So if you have little or no desire for any kind of sex—even with George Clooney in your fantasies—see your doctor to be sure you don't have a medical condition, such as thyroid issues or certain cancers, says Dr. Beyond that, libido has a lot to do with how easily you can talk to your partner, and how bothered either of you is by how often you have sex.For one couple, once a month feels fine, whereas for others three times a week is practically nothing.
You might be bored or in a rut (and so might your man), so address it as soon as possible, advises Dr.

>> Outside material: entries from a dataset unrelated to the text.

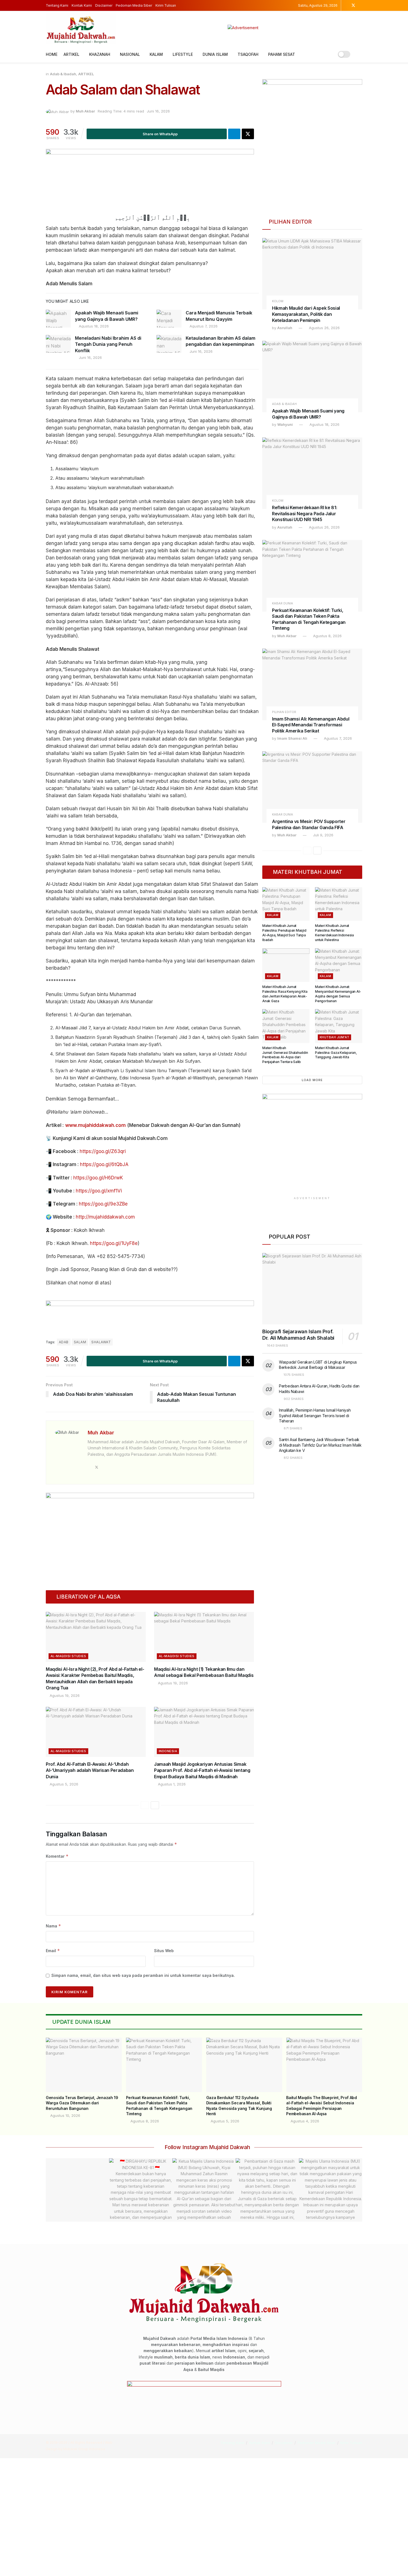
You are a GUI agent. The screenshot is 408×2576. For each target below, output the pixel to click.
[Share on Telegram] (234, 134)
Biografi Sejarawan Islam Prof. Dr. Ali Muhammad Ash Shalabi (298, 1335)
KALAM (156, 54)
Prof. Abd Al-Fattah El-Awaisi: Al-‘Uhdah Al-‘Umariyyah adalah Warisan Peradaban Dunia (90, 1770)
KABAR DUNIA (282, 603)
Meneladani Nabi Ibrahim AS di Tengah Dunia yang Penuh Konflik (108, 344)
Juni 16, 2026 (158, 111)
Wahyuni (285, 424)
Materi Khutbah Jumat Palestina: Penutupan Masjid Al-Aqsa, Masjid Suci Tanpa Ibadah (284, 933)
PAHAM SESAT (281, 54)
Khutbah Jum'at (334, 1037)
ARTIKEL (71, 54)
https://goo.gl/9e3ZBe (103, 1204)
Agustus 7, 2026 (203, 326)
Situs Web (164, 1950)
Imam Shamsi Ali (292, 738)
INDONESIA (168, 1751)
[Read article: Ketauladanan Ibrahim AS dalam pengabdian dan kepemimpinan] (169, 344)
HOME (51, 54)
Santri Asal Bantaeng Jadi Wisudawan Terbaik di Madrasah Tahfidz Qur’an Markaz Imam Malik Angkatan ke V (320, 1445)
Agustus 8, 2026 (327, 636)
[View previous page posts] (145, 1805)
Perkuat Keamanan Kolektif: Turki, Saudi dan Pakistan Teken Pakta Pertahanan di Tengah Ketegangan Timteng (309, 619)
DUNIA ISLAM (215, 54)
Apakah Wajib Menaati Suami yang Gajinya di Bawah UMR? (308, 414)
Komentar (57, 1856)
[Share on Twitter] (248, 134)
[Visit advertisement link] (243, 27)
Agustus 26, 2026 (324, 328)
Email (53, 1950)
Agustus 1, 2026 (171, 1784)
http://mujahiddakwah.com (105, 1217)
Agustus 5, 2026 (63, 1784)
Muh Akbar (85, 111)
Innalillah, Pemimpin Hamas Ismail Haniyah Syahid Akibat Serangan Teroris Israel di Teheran (315, 1415)
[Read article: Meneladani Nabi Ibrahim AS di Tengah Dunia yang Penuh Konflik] (58, 344)
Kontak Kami (82, 5)
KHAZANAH (99, 54)
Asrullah (284, 328)
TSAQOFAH (248, 54)
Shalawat (101, 1342)
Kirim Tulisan (165, 5)
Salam (80, 1342)
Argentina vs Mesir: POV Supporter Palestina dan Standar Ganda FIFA (308, 824)
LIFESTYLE (183, 54)
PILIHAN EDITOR (284, 712)
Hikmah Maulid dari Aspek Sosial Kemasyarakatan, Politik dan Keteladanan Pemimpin (306, 314)
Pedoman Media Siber (134, 5)
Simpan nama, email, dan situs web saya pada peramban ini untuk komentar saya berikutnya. (143, 1975)
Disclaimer (103, 5)
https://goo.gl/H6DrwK (98, 1178)
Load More (312, 1080)
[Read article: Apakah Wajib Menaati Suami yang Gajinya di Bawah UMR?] (58, 318)
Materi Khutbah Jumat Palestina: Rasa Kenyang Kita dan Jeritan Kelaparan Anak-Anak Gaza (284, 994)
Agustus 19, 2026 (64, 1695)
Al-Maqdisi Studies (68, 1656)
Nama (53, 1926)
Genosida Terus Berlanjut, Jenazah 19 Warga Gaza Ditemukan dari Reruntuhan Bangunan (82, 2103)
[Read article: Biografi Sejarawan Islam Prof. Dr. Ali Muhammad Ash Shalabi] (312, 1288)
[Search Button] (360, 54)
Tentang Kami (57, 5)
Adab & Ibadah (63, 74)
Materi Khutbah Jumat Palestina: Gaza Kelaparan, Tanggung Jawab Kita (336, 1052)
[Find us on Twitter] (353, 5)
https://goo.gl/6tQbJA (104, 1164)
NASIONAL (130, 54)
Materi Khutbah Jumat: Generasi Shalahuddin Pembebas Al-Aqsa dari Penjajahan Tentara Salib (285, 1055)
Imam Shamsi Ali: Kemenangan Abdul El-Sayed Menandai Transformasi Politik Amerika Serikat (310, 725)
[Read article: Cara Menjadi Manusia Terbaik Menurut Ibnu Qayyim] (169, 318)
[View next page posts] (155, 1805)
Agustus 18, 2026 (93, 326)
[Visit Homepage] (81, 27)
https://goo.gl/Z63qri (103, 1151)
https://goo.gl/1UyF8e (114, 1243)
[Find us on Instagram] (345, 5)
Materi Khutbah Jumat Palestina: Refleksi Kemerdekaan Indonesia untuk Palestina (334, 933)
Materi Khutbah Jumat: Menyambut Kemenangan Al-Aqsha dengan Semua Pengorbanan (338, 994)
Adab (64, 1342)
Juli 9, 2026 (322, 835)
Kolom (277, 301)
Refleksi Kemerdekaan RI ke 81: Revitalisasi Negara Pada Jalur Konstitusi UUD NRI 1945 (304, 513)
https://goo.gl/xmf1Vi (99, 1191)
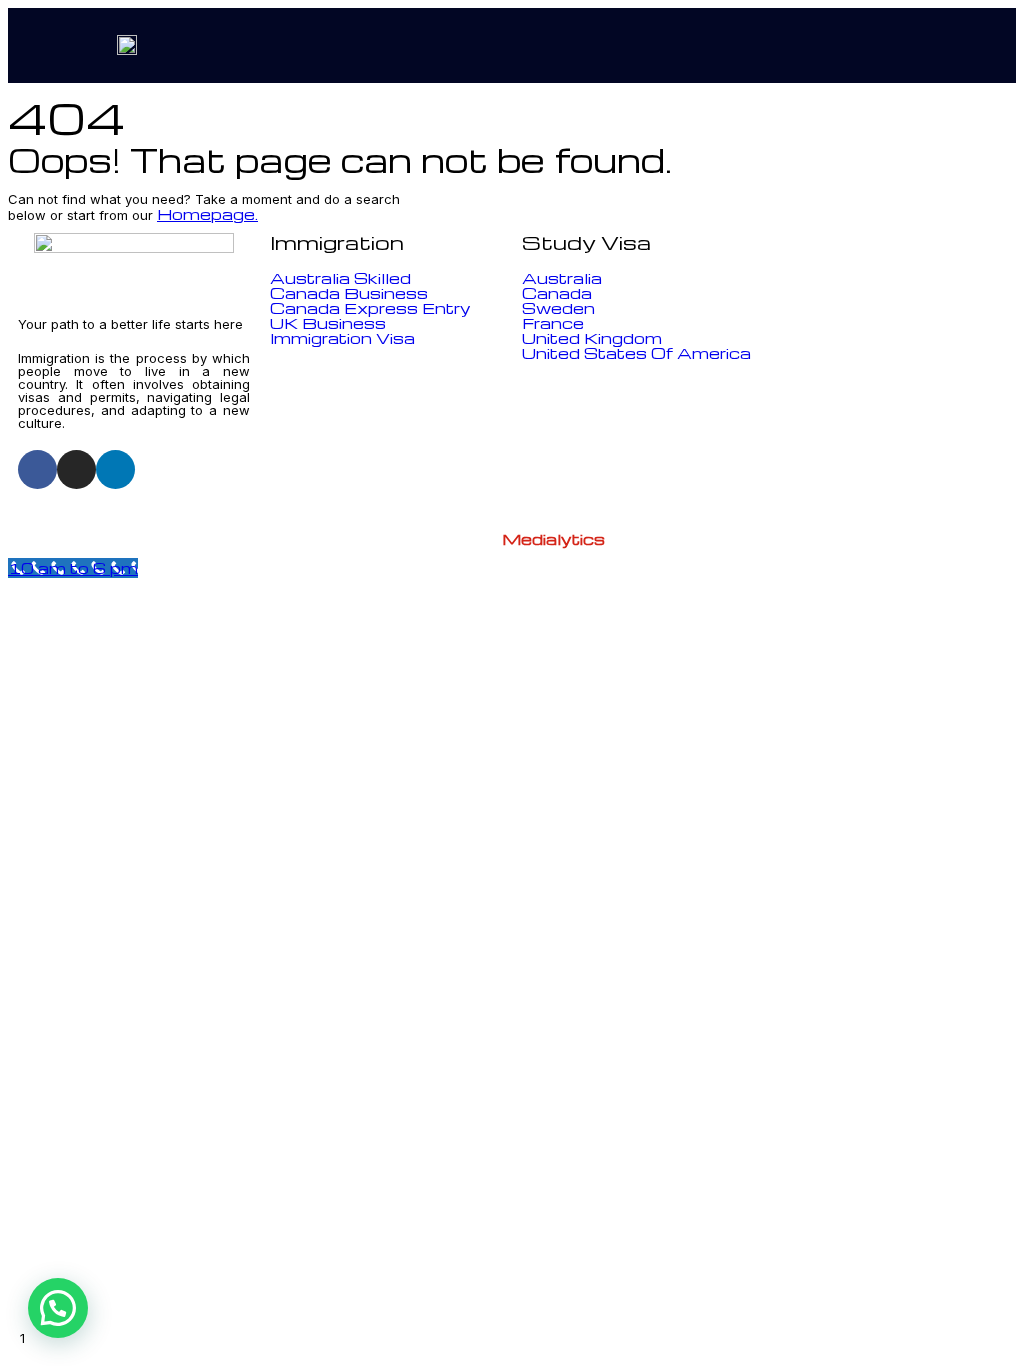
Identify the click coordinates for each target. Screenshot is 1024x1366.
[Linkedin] (115, 469)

Myth 8: If I've never had great orgasms, it's too late now. Sebastian, who admits, "I was never multi-orgasmic until after I had my second child." She attributes the change to a newfound sense of self-confidence, an ability to start askingfor what she wanted in bed.
Truth: The changes that occur in the (sometimes) years before menopause, such as irregular periods, mood changes and lack of vaginal lubrication will affect your sex life. Take dryness: Using a lubricant such as KY Jelly helps, but so does the act of having sex: "When blood goes to the genitals, the tissues remain healthy," encouraging natural lubrication.
But a changing body is still a sexual body, says Dr. Hot flashes and fatigue associated with perimenopause can wreak havoc on your energy levels, says Mc Grath, so talk to your doctor about possible hormonal remedies.
But it's more likely that "I'm too tired" is an excuse to avoid sex.
Being chronically out of energy can trigger a sex drive dip, so ask your doctor to check your thyroid levels and test you for anemia, says Mc Grath.